Menurut Imam At-Thufi dalam sebuah riwayat yang dinukil oleh Ibnu Qudamah mengatakan, “ Sesungguhnya perdebatan dalam masalah tersebut hanya secara lafal saja, dengan tetap sepakat pada suatu makna. Karena tidak ada perdebatan di antara ulama’ kami dan ulama’ lain mengenai pembagian yang diwajibkan oleh syari’at kepada kita. Adapun ketika kami menetapkannya termasuk dalam hukum taklif baik yang qath’i maupun zhanni, lalu kami sepakat bahwa penamaan zhanni adalah wajib, maka masih menyisihkan pada hal yang qath’i, sehingga kami menamakannya wajib dan fardhu dengan cara pendekatan makna (sinonim) sedangkan mereka (ulama’ yang lain) mengkhususkan dengan penamaan fardhu. Padahal yang demikian itu tidaklah memberikan ke-madharatan (dirugikan) bagi kami dan mereka. Sehingga mereka (dianggap) memberikan nama sesuai kehendak mereka.” Ibnu Qudamah, Raudhah an-Nadhir wa Jannah al-Manadhir, 1/105).
Imam Asy-Syairazi juga menambahkan bahwa, dibedakannya istilah wajib dan fardhu dengan qath’i dan zhanni itu tidak dibenarkan (keliru). Karena yang demikian itu adalah penetapan nama-nama dalam istilah syar’i, secara bahasa, dan penggunaannya. Dan dalam hal tersebut tidak ada perbedaan antara yang tetap dengan dalil yang dianggap qath’i atau pada hal yang diijtihadkan. (Abu Ishaq Asy-Syairazi, al-Lam’u fi Ushul al-Fiqh, 1/23).

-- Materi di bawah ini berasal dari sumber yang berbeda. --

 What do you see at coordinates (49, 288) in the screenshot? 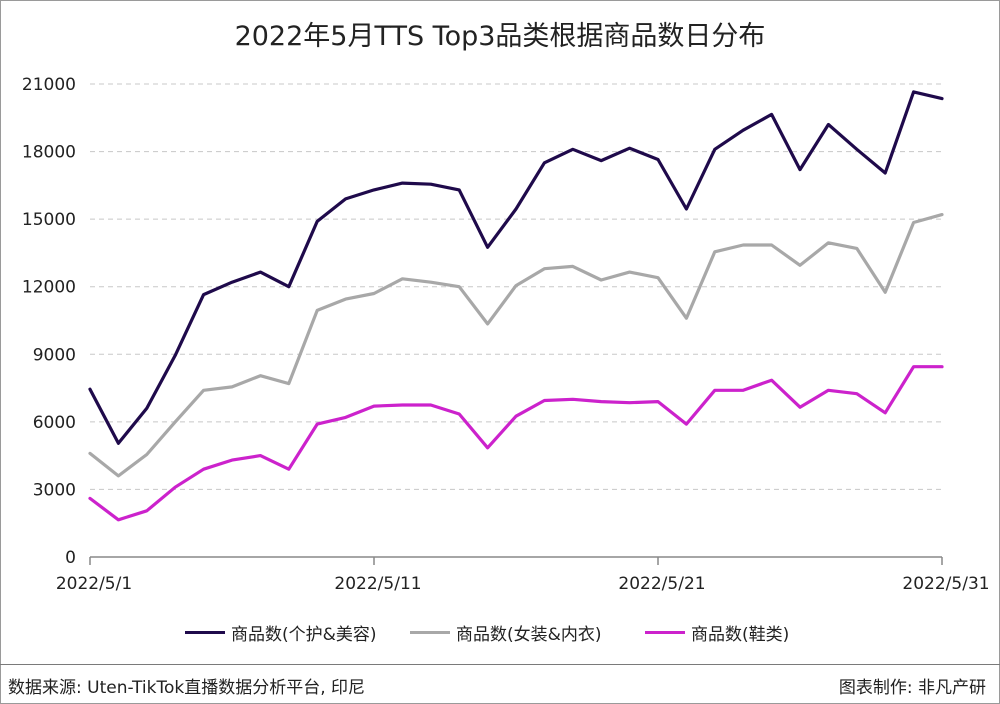
I see `y-tick-label: 12000` at bounding box center [49, 288].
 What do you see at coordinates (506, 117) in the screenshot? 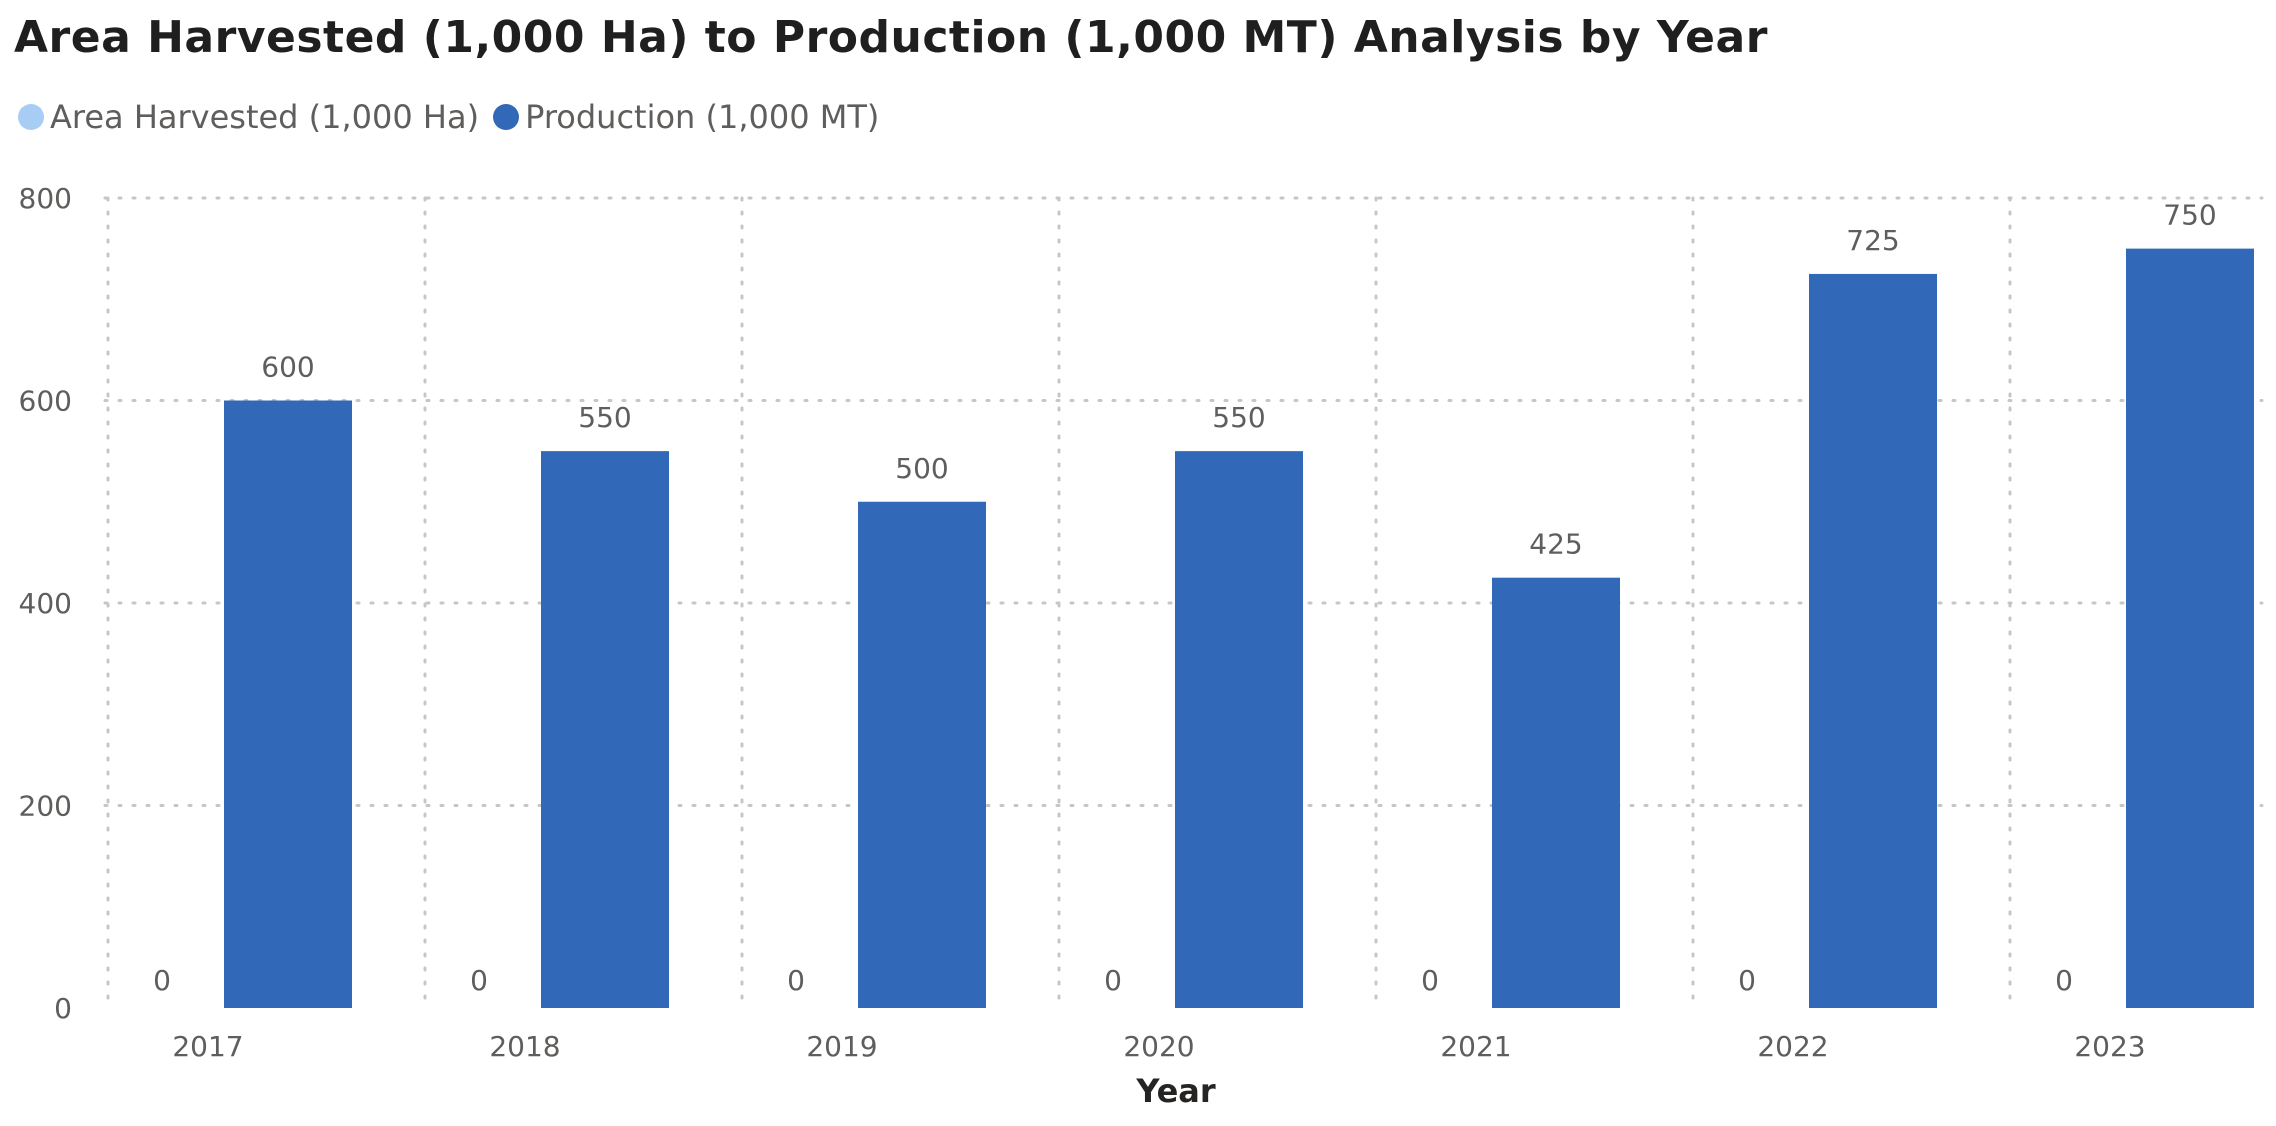
I see `legend-marker-production` at bounding box center [506, 117].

Perkara ini juga semakin jelas, dengan pendapat seorang ulama’ besar Fakhruddin Ar-Razi yang menyatakan bahwa, pembedaan tersebut adalah pendapat yang lemah, dikarenakan fardhu adalah suatu hal ditentukan bukan karena keberadaanya tetap secara ilmu ataupun perkiraan sebagaimana wajib adalah kebetulan bukan dikarenakan keberadaannya yang tetap secara kebetulan dari ilmunya maupun secara perkiraan. Maka jika demikian, maka pengkhususan setiap satu dari dua lafal tersebut dengan salah satu dari dua pembagian ini, sungguh merupakan bentuk tindakan sewenang-wenang. ( Fakhruddin Ar-Razi, al-Mahshul, 1/98).

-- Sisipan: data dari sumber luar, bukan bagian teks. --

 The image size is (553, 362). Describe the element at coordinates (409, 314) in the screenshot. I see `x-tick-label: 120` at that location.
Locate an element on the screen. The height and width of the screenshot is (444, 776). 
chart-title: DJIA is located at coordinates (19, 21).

Dari beberapa pendapat ulama’ di atas, kiranya sudah cukup mewakili pendapat bahwa perbedaan wajib dan fardhu hanyalah perbedaan secara lafal dan hanya kalangan madzhab tertentu yang menganggap adanya istilah khusus dalam suatu kasus. Jadi, kamu tidak usah bingung lagi ketika ada yang nanya apa bedanya fardhu dan wajib kan? Wallahu a’lam.
Intisari :
·
Perbedaan antara wajib dan fardhu hanyalah
perbedaan secara lafal saja, namun pada intinya maksud dan maknanya sama. Yakni keharusan untuk melaksanakan tuntutan syari’at.
·
Istilah fardhu hanya ada di kalangan madzhab Hanafi, sedangkan pendapat yang rajih adalah pendapat
Jumhur yang tidak membedakan antara wajib dan fardhu.
·
Wajib dan fardhu merupakan sebuah istilah
dalam penamaan hukum syar’i yang tidak terkait khusus pada qath’i dan zhanni.